Work instruction - Your job is to return every line in the data holding the string "United".

Material supplied -
● ● ● ● ●

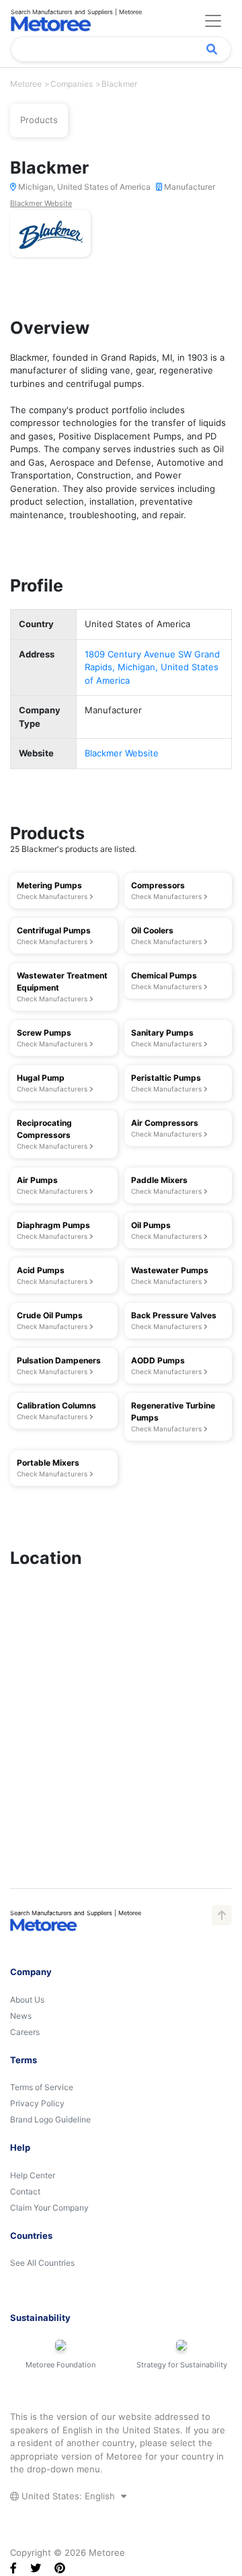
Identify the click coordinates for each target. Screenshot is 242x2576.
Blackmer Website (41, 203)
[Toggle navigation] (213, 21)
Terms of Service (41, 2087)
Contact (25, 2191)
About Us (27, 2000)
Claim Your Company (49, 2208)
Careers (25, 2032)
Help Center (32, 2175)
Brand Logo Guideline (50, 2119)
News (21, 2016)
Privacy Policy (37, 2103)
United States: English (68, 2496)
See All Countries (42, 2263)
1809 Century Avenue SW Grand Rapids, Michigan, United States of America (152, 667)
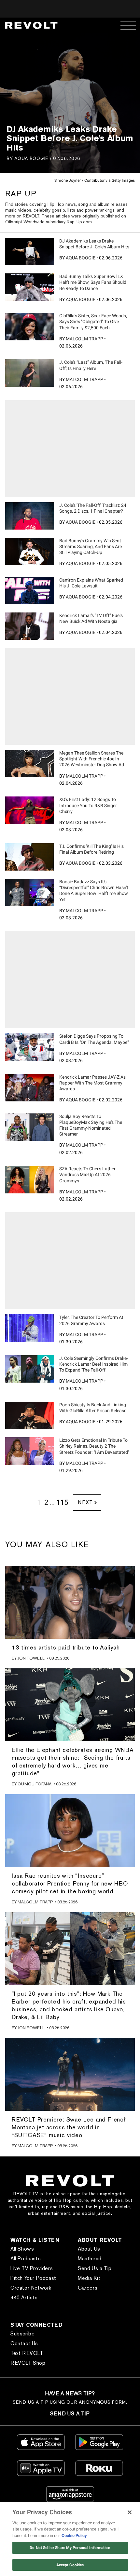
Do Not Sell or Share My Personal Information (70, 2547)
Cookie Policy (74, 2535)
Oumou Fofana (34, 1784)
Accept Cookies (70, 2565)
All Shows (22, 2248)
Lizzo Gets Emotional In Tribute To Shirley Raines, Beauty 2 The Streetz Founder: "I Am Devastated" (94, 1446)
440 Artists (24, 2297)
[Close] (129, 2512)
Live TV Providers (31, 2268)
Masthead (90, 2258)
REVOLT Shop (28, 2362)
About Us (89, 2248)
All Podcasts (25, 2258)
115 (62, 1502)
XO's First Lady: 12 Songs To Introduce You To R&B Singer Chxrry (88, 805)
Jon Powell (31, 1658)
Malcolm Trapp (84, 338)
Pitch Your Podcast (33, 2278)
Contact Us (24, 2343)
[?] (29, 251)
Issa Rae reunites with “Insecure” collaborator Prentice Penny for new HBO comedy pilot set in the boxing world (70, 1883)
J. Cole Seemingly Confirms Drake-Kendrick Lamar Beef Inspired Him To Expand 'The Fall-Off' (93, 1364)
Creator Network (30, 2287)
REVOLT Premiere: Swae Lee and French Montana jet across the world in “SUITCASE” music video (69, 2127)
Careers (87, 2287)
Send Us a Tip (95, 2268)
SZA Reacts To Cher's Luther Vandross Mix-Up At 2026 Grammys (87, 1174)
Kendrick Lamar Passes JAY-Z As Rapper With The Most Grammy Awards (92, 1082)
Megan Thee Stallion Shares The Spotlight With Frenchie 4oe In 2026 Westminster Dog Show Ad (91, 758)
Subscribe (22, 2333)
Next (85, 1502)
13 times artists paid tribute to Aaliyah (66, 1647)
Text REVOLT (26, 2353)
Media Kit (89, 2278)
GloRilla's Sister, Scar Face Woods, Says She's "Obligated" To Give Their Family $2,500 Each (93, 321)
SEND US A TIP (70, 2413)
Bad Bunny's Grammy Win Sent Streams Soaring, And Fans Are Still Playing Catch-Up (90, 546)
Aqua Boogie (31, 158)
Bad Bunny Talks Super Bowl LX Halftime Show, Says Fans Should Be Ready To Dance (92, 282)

● ● ● ● ●

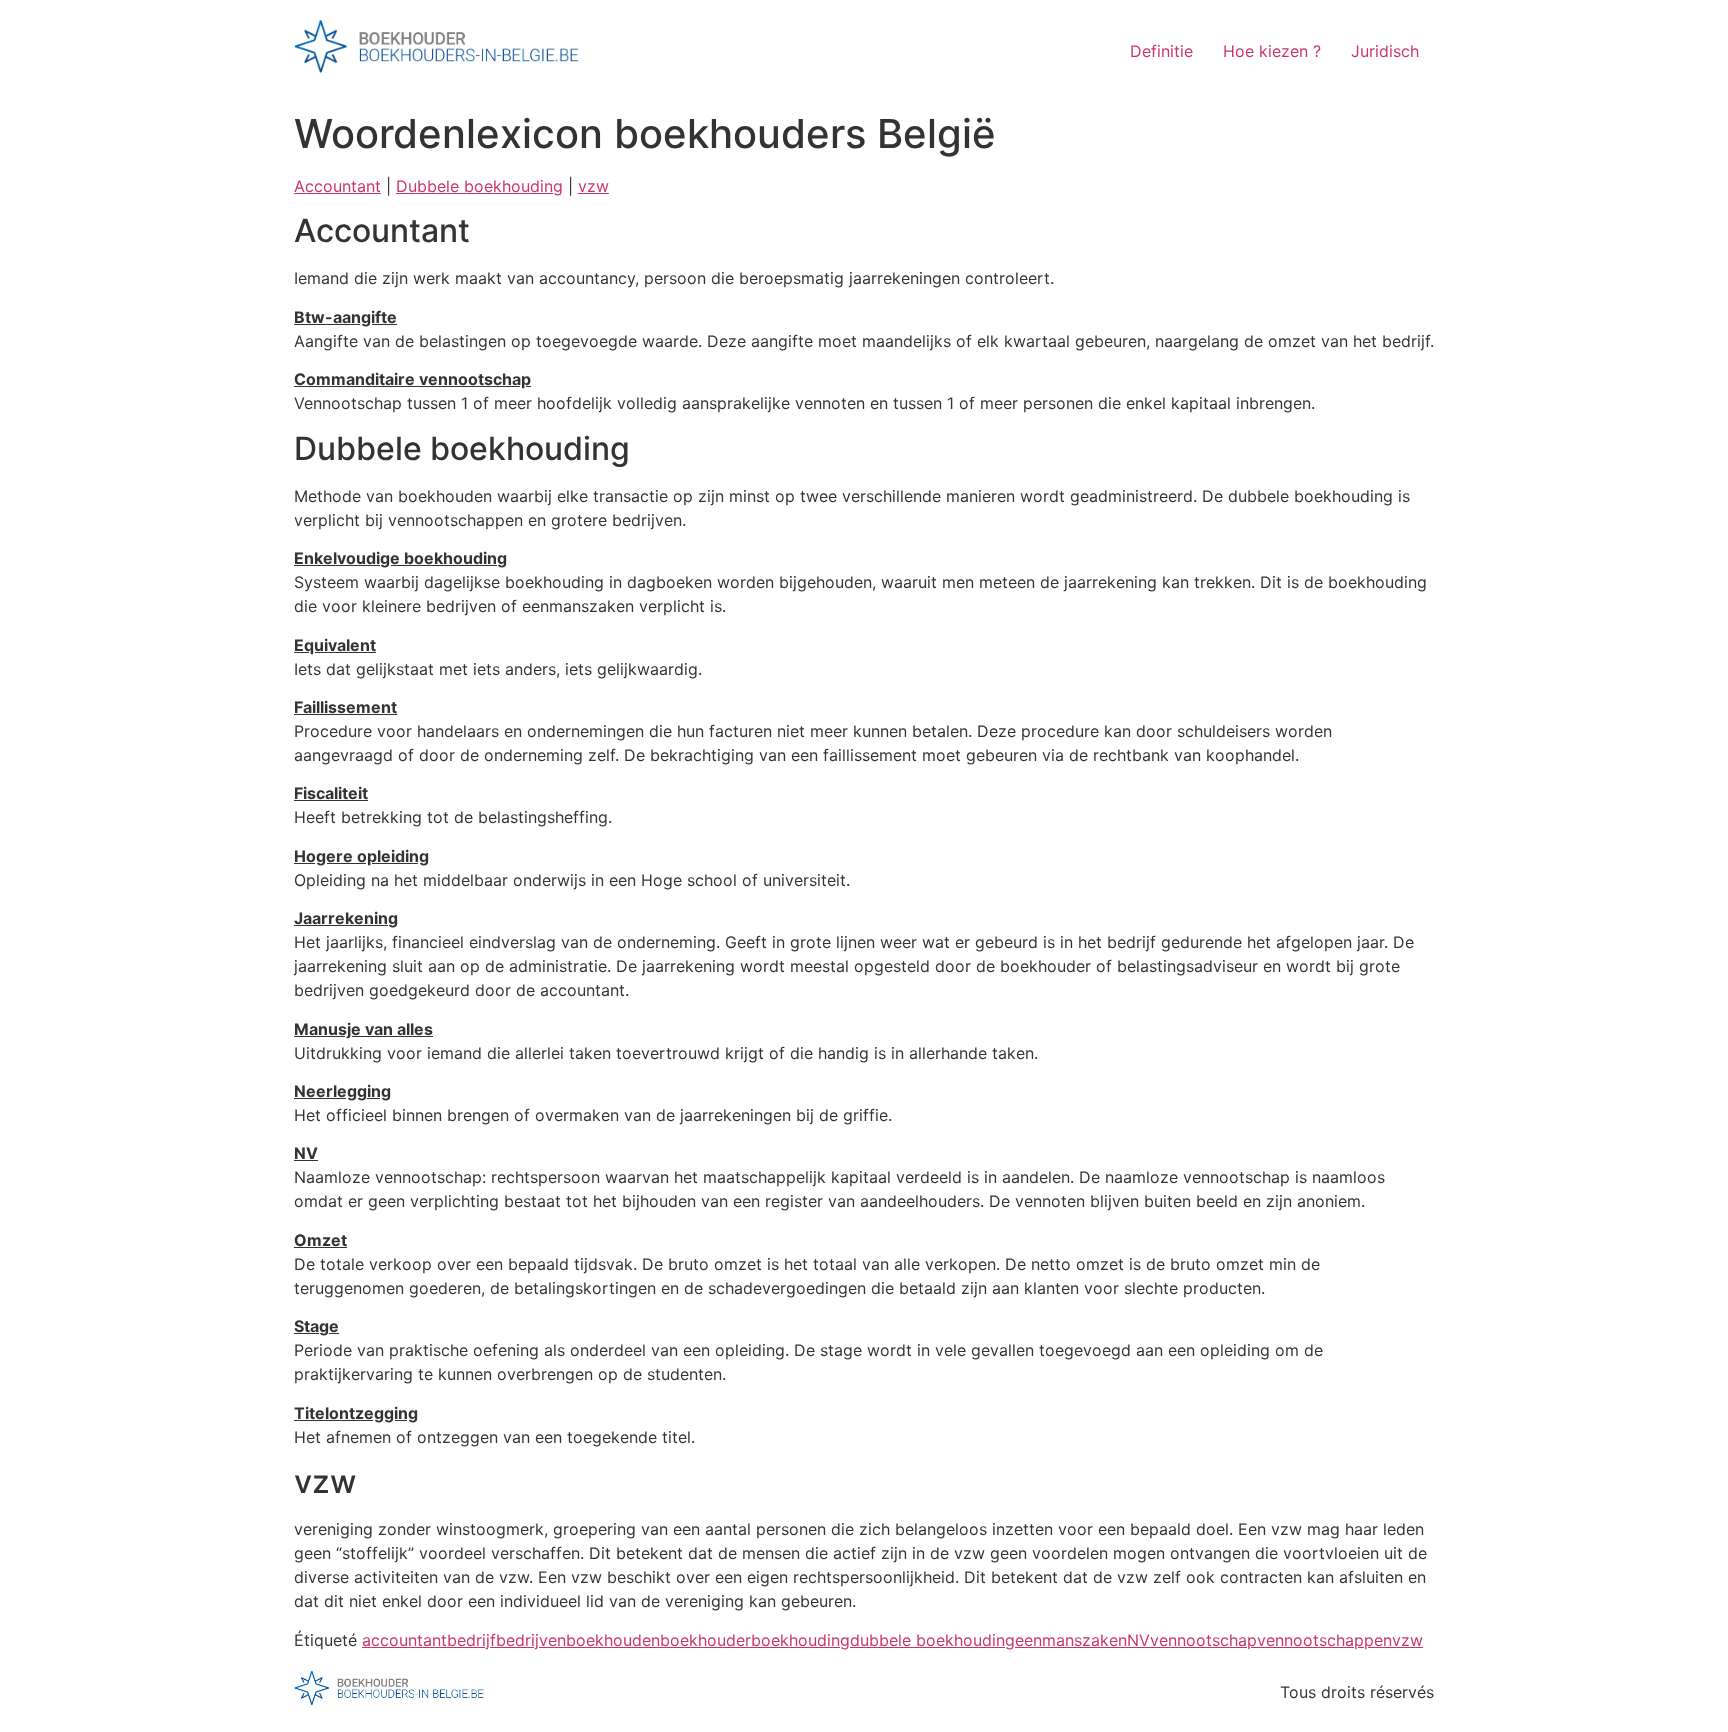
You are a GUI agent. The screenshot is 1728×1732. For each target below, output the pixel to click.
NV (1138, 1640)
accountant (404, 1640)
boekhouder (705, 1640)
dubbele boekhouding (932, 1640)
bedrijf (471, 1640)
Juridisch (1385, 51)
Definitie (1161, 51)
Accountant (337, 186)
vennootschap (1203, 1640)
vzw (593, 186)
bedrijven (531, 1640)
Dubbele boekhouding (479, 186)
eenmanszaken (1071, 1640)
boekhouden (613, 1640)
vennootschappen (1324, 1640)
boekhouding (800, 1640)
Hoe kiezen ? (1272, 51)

● ● ● ● ●

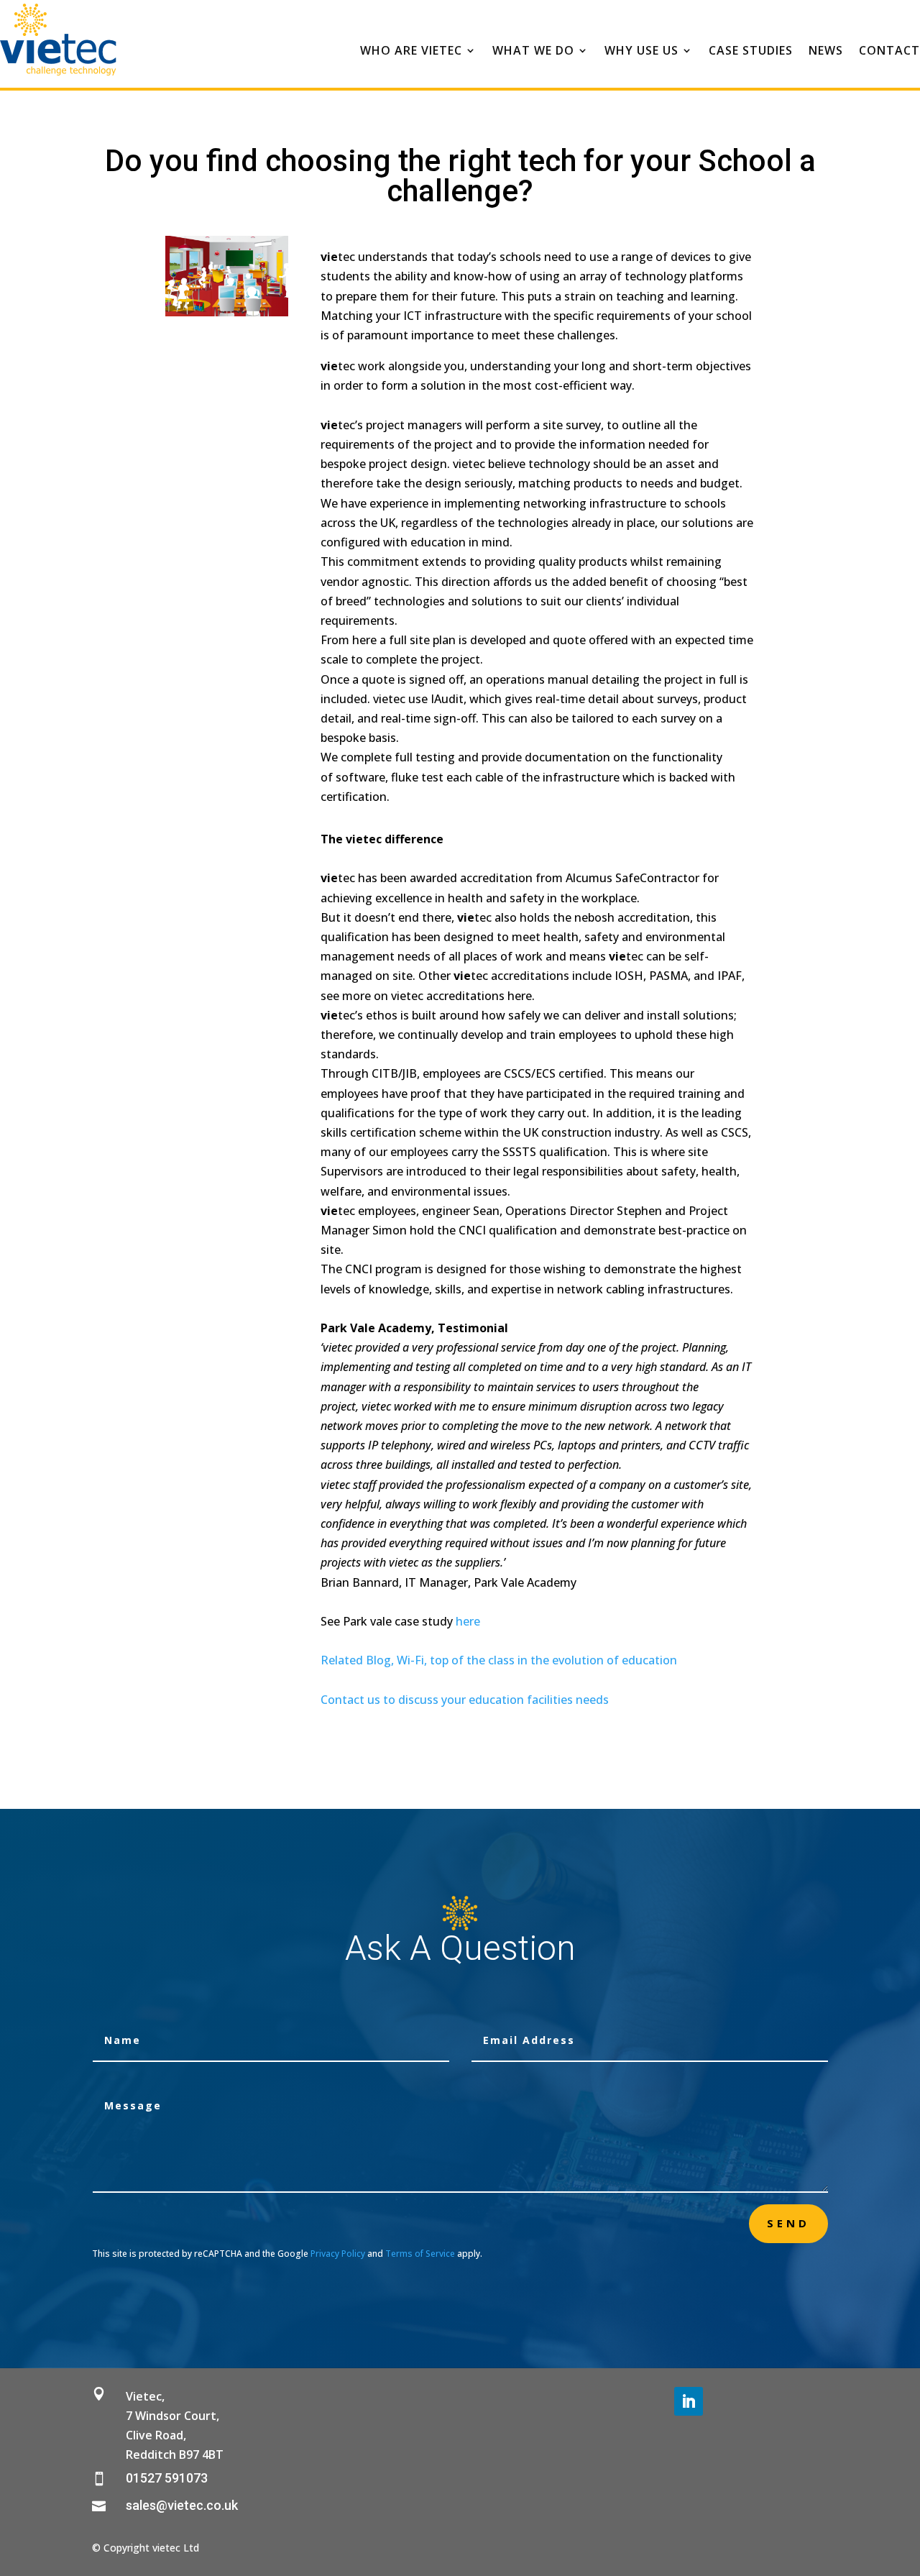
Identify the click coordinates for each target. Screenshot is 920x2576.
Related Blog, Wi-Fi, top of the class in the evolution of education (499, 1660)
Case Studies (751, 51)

● ● ● ● ●

Task result -
United States: English (68, 2496)
1809 Century Avenue SW Grand Rapids, Michigan, United States of America (152, 667)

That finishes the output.